Но и без этого я никак не мог отогнать от себя мысль о поразительном сходстве между Берией и королевским белградским полицейским Вуйковичем — оно усилилось до такой степени, что я просто физически ощущал, будто нахожусь в мясистых и влажных лапах Вуйковича-Берии.
Но выразительнее всего была атмосфера, царившая независимо от произнесенных слов и даже вопреки им во время всего этого шестичасового ужина. За всем, что говорилось, постоянно ощущалось что-то более важное — нечто, что надо было высказать, но что начать высказывать никто не умел или не смел. Натянутость беседы и выбора тем способствовала тому, что это нечто ощущалось как реальность, почти доступная слуху. Внутренне я даже безошибочно знал его содержание: критика Тито и югославского Центрального комитета — в данном положении равносильная вербовке меня на сторону советского правительства. Особенную активность проявлял Жданов, не чем-то конкретным, ощутимым, а внесением какой-то особой сердечности, интимности в отношения и в разговор со мной. Берия смерил меня своими полузакрытыми зеленоватыми жабьими глазами, а выражение самодовольной иронии не сходило с его четырехугольных мягких губ. Над всем и над всеми был Сталин — внимательный, весьма размеренный и холодный.
Безмолвные паузы между двумя темами были все более длительными, напряжение во мне и вокруг меня все росло. Я быстро выработал тактику обороны — она, очевидно, уже до этого сама подготовлялась во мне подсознательно, — я просто скажу, что не вижу расхождения между югославским и советским руководством, что цели их совпадают и тому подобное. Глухо, упрямо росло во мне сопротивление, хотя я и прежде не ощущал в себе никаких колебаний. Зная себя, я понимал, что из обороны мог легко перейти в наступление, если бы Сталин и остальные поставили меня перед моральной дилеммой — выбрать между ними и моей совестью, в данном случае между их и моей партией, между Югославией и СССР. Чтобы заранее подготовить свои позиции, я, как бы невзначай, несколько раз упомянул Тито и свой Центральный комитет, — но так, чтобы мои собеседники не могли начать свой разговор.

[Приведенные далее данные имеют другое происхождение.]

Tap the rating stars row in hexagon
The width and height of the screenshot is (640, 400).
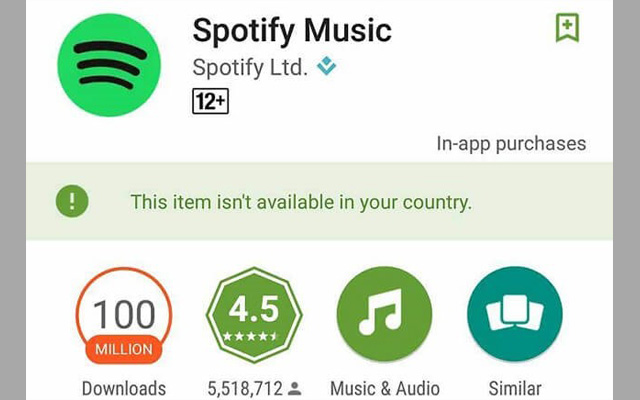tap(250, 337)
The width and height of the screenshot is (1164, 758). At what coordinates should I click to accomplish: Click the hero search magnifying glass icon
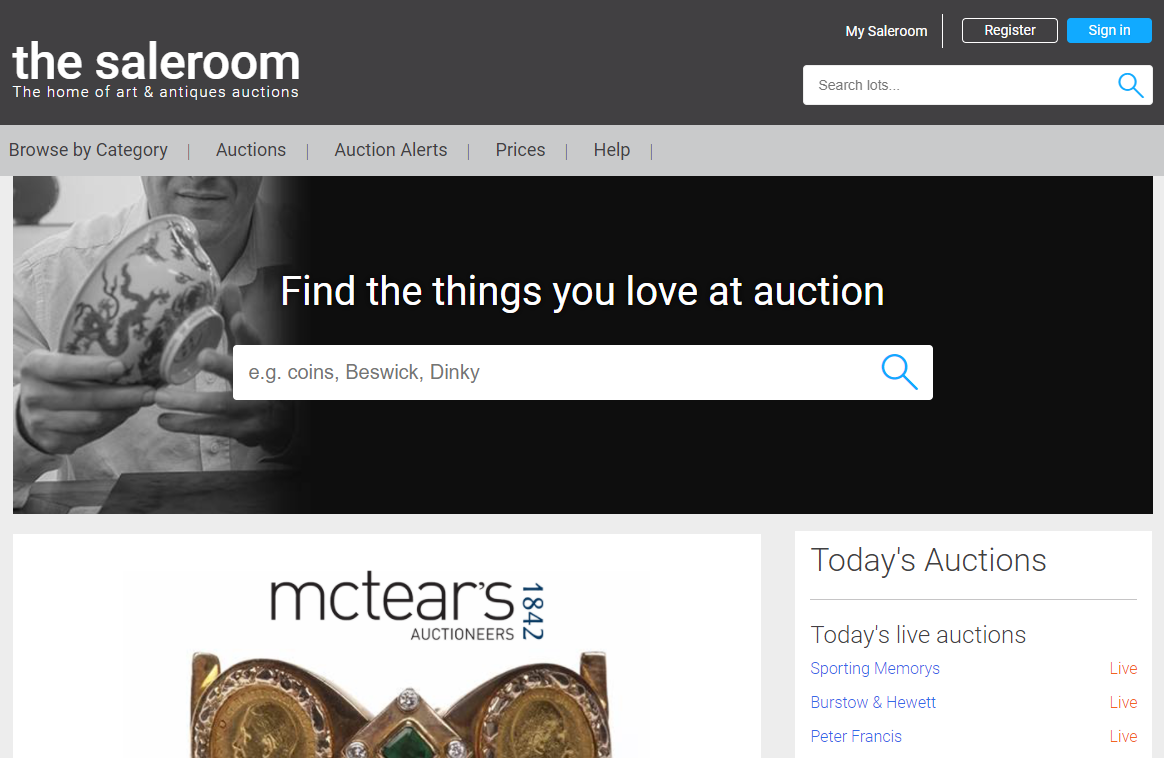click(x=899, y=372)
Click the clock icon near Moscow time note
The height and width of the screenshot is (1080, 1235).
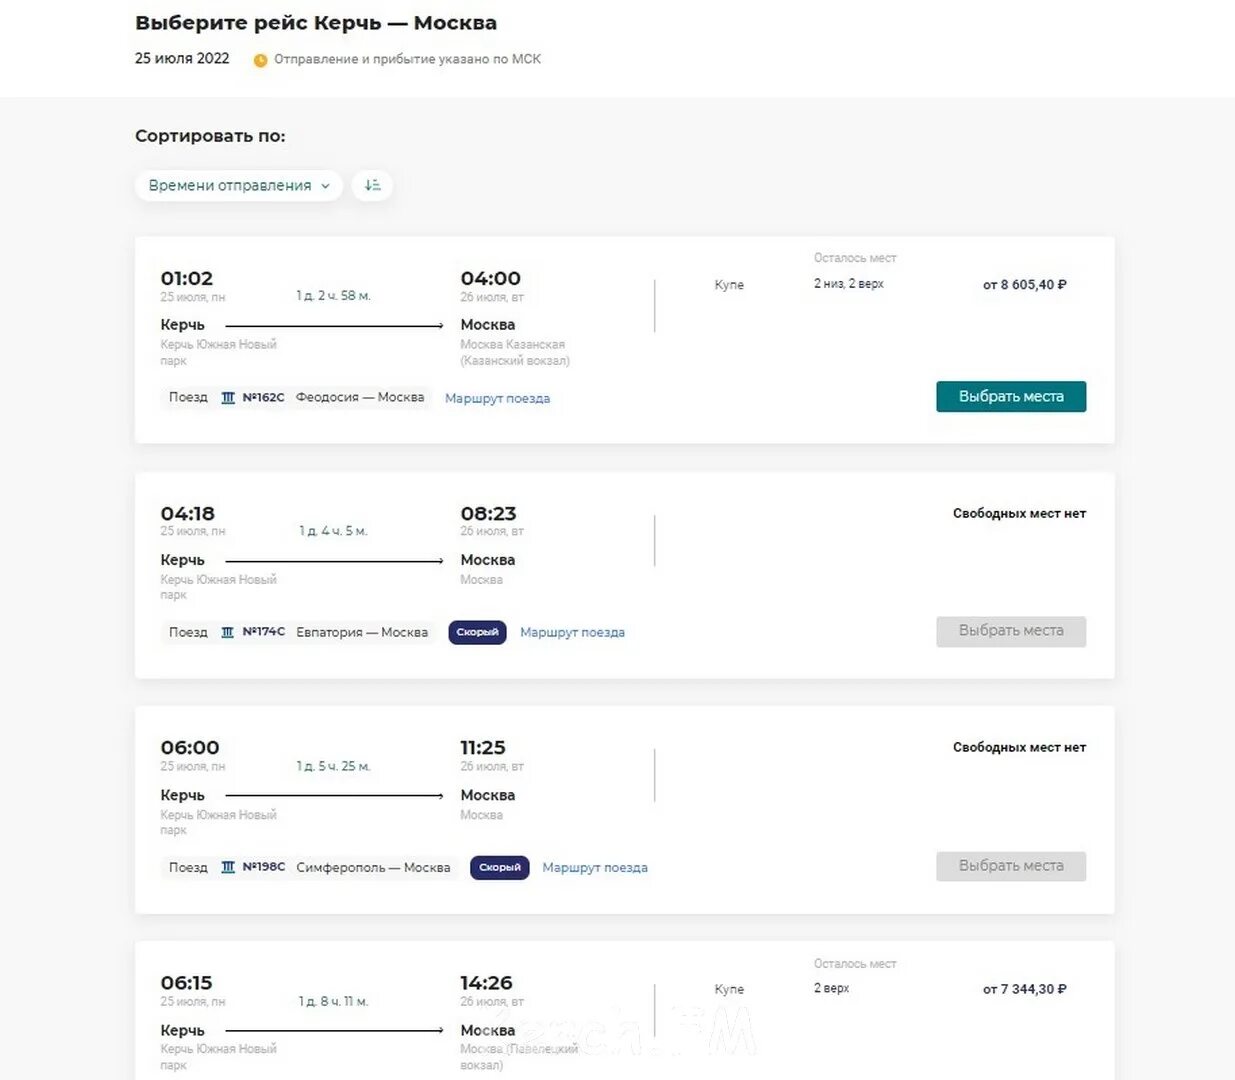tap(260, 60)
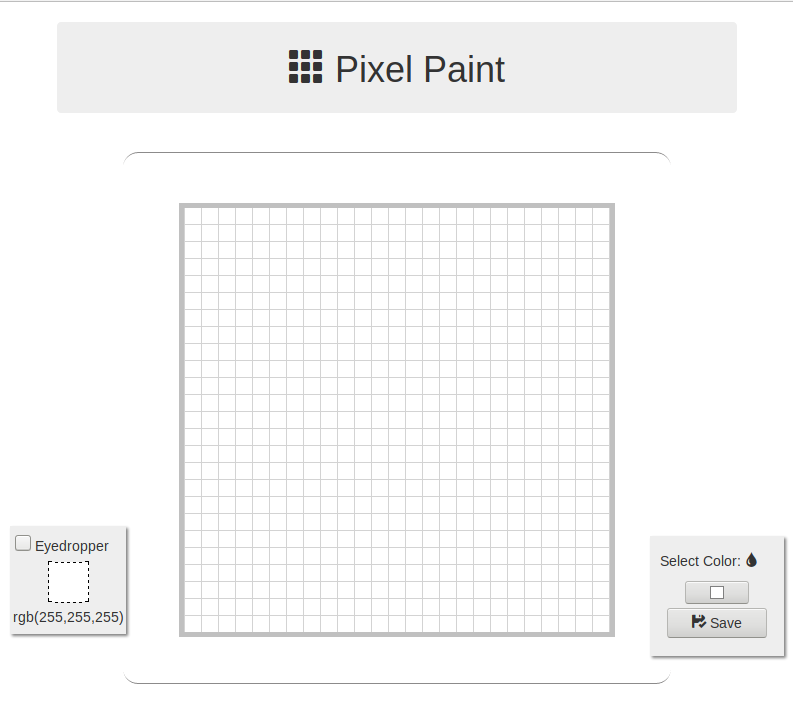Click the Select Color label

[700, 561]
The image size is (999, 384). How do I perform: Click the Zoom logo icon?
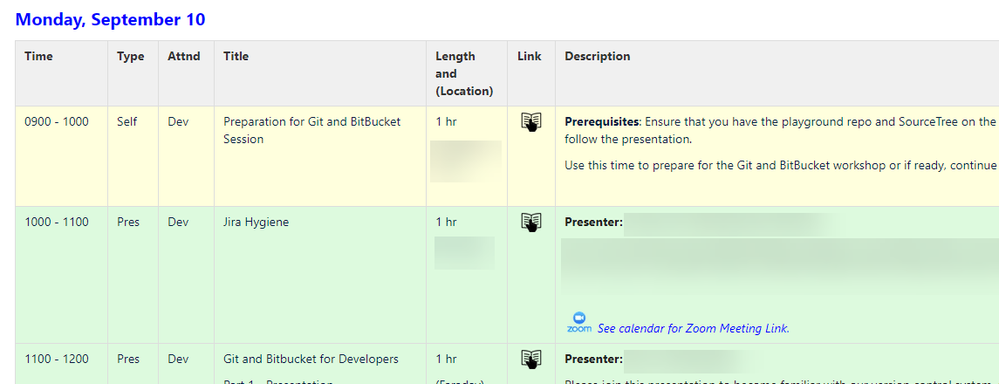[579, 323]
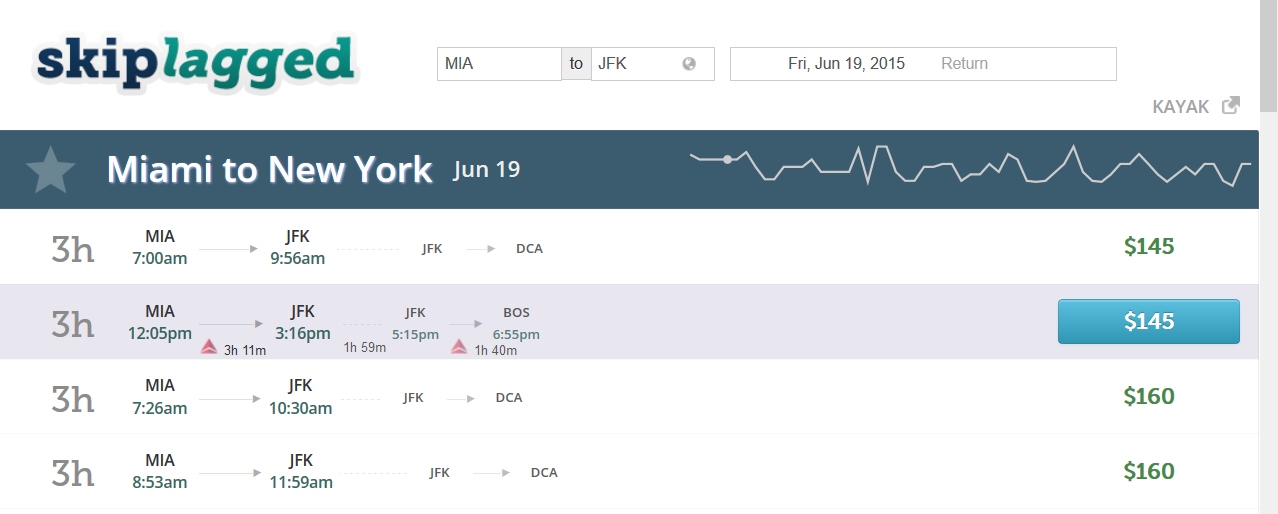Select the Return date field
The image size is (1278, 514).
pos(964,64)
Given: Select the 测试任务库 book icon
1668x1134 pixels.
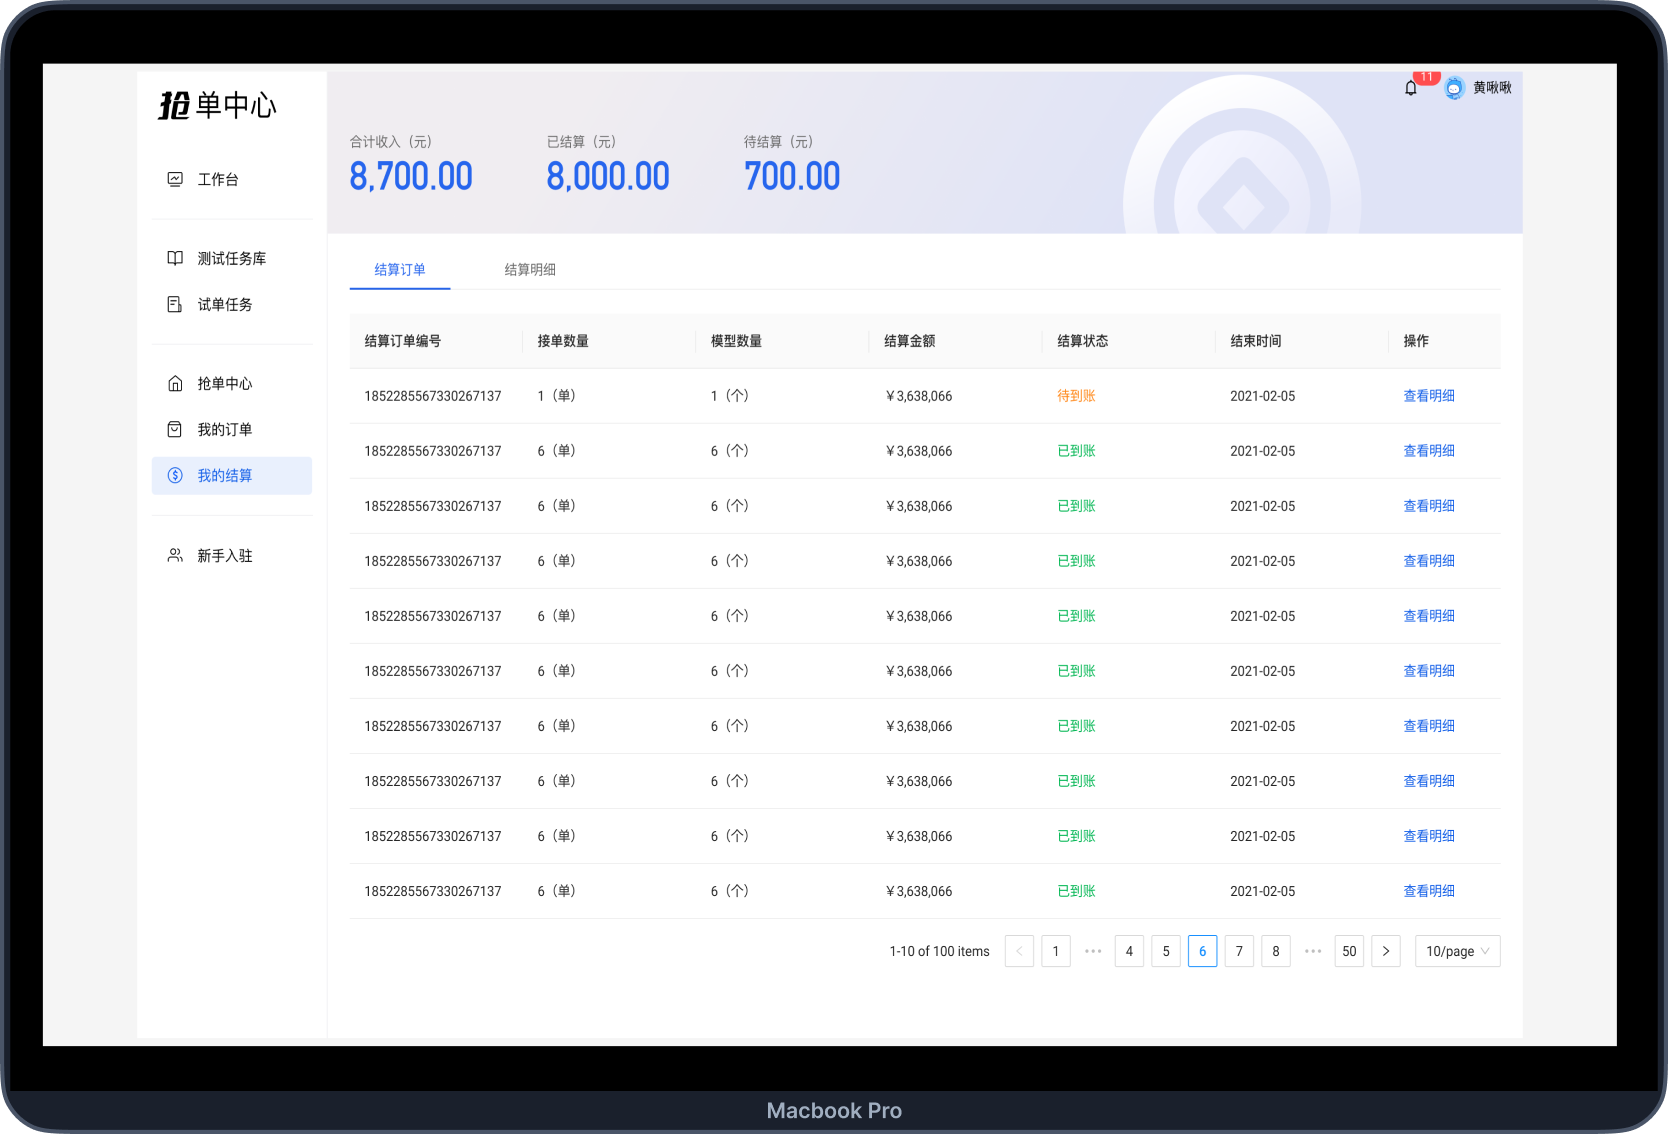Looking at the screenshot, I should [x=175, y=258].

Напрасна была также попытка Сталина внести личные, интимные элементы. Он спросил меня, вспомнив свое приглашение в 1946 году, переданное через Тито:
— А почему вы не приехали в Крым? Почему вы отказались от моего приглашения?
Я ждал этого вопроса, но все же был несколько неприятно удивлен, что Сталин про это не забыл. Я объяснил:
— Ждал приглашения через советское посольство, мне было неудобно навязываться самому, надоедать.
— Нет, чепуха, при чем тут надоедать. Вы просто не хотели приехать! — испытывал меня Сталин.
Но я замкнулся в себя — в холодную сдержанность и молчание.
Так ничего и не произошло. Сталин и его группа холодных, расчетливых заговорщиков — а я их ощущал именно такими — несомненно учуяли мое сопротивление. А я как раз этого и хотел. Я избежал разговора, а они не решились спровоцировать меня на сопротивление. Они, конечно, считали, что не сделали преждевременного и поэтому ошибочного шага. Но и я распознал эту подлую игру и ощутил в себе какую-то внутреннюю, незнакомую мне до тех пор силу, способность отказаться даже от того, чем я до тех пор жил.
Ужин закончил Сталин, подняв тост в память Ленина:
— Выпьем за память Владимира Ильича, нашего вождя, учителя — наше все!
Мы все встали и выпили в немой сосредоточенности — о ней мы, подвыпившие, быстро забыли, в то время как у Сталина все еще было растроганное, торжественное, но одновременно сумрачное выражение лица.
Мы отошли от стола, но перед тем, как разойтись, Сталин запустил громадный автоматический проигрыватель. Он пытался и танцевать, как на своей родине, — видно было, что он не лишен чувства ритма, но вскоре он остановился, сказав удрученно:
— Стареем, и я уже старик!
Но его помощники — чтобы не сказать бояре — начали его убеждать:
— Ах, нет, что вы! Вы прекрасно выглядите, вы прекрасно держитесь, ей-богу, для ваших лет…
Затем Сталин поставил пластинку, на которой — колоратурные трели певицы сопровождал собачий вой и лай. Он смеялся над этим с преувеличенным, неумеренным наслаждением, а заметив на моем лице изумление и неудовольствие, стал объяснять, чуть ли не извиняясь:
— Нет, это все-таки хорошо придумано, чертовски хорошо придумано.
После моего ухода все еще остались, но уже готовые к отъезду — действительно, что можно было еще говорить после столь продолжительной пирушки, на которой было высказано все, кроме того, ради чего она собиралась.
Не прошло и двух дней, как нас вызвали в Генштаб, чтобы мы изложили наши пожелания.